(Source records)
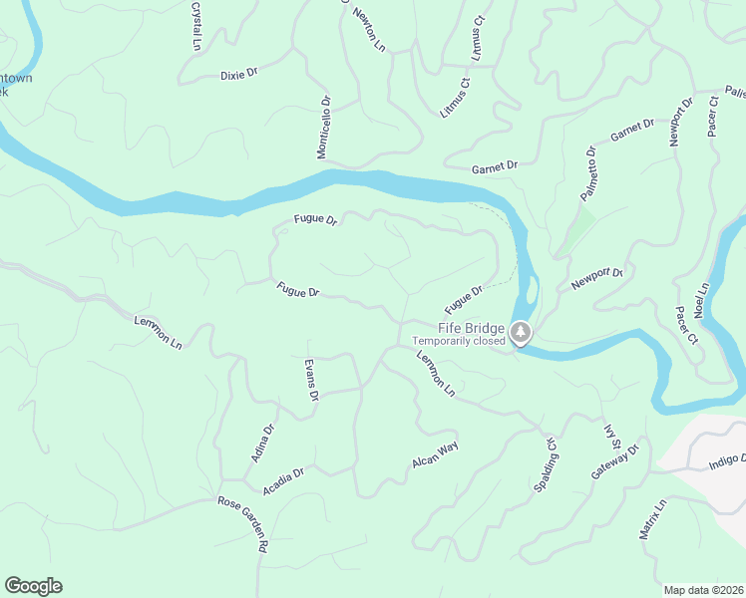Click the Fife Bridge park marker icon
coord(520,332)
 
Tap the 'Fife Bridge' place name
coord(472,327)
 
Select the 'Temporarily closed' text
coord(460,340)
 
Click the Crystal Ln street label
coord(195,26)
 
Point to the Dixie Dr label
coord(239,74)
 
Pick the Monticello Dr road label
coord(323,128)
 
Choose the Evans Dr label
coord(311,380)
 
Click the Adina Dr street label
coord(262,444)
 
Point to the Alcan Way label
coord(435,455)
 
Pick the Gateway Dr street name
coord(613,461)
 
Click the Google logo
coord(33,586)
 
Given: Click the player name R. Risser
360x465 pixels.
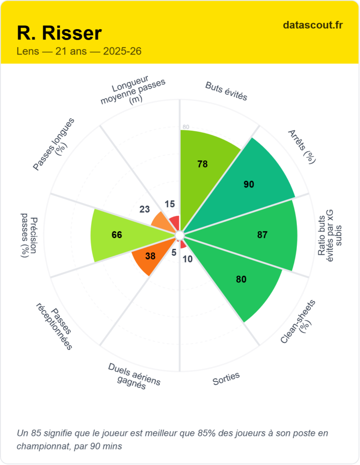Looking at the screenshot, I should click(x=59, y=33).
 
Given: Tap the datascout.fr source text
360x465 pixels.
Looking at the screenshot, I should click(x=313, y=25).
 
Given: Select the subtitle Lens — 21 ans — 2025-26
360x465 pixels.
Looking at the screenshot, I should click(x=79, y=51).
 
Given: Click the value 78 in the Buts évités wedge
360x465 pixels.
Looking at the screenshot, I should click(x=202, y=164).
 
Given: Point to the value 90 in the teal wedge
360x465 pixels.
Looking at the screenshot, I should click(x=249, y=184).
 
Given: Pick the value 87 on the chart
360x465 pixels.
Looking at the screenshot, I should click(x=262, y=235).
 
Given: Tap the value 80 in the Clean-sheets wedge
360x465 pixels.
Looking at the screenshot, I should click(x=241, y=279).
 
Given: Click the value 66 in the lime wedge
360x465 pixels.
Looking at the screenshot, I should click(x=117, y=235).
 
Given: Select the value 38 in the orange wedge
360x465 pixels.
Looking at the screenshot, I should click(x=150, y=256).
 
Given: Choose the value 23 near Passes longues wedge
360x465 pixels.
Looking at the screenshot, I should click(x=144, y=209).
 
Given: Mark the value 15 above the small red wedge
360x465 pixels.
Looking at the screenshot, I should click(x=170, y=204).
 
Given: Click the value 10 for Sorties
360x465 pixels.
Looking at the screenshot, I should click(x=188, y=259).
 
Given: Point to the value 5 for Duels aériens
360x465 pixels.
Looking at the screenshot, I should click(x=174, y=252).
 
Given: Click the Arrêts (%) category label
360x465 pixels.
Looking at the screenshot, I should click(x=302, y=146).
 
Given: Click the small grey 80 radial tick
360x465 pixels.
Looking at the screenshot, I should click(x=186, y=127).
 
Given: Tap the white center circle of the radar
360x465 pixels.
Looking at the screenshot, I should click(x=180, y=235).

*Exercise requirements*. Lay out the data from its first line up to and including the line containing "coord(33,586)" as a numbered list, skipping blank lines. Leave the pictures out.

*Solution to this task*.
1. Click the Fife Bridge park marker icon
2. coord(520,332)
3. Tap the 'Fife Bridge' place name
4. coord(472,327)
5. Select the 'Temporarily closed' text
6. coord(460,340)
7. Click the Crystal Ln street label
8. coord(195,26)
9. Point to the Dixie Dr label
10. coord(239,74)
11. Pick the Monticello Dr road label
12. coord(323,128)
13. Choose the Evans Dr label
14. coord(311,380)
15. Click the Adina Dr street label
16. coord(262,444)
17. Point to the Alcan Way label
18. coord(435,455)
19. Pick the Gateway Dr street name
20. coord(613,461)
21. Click the Google logo
22. coord(33,586)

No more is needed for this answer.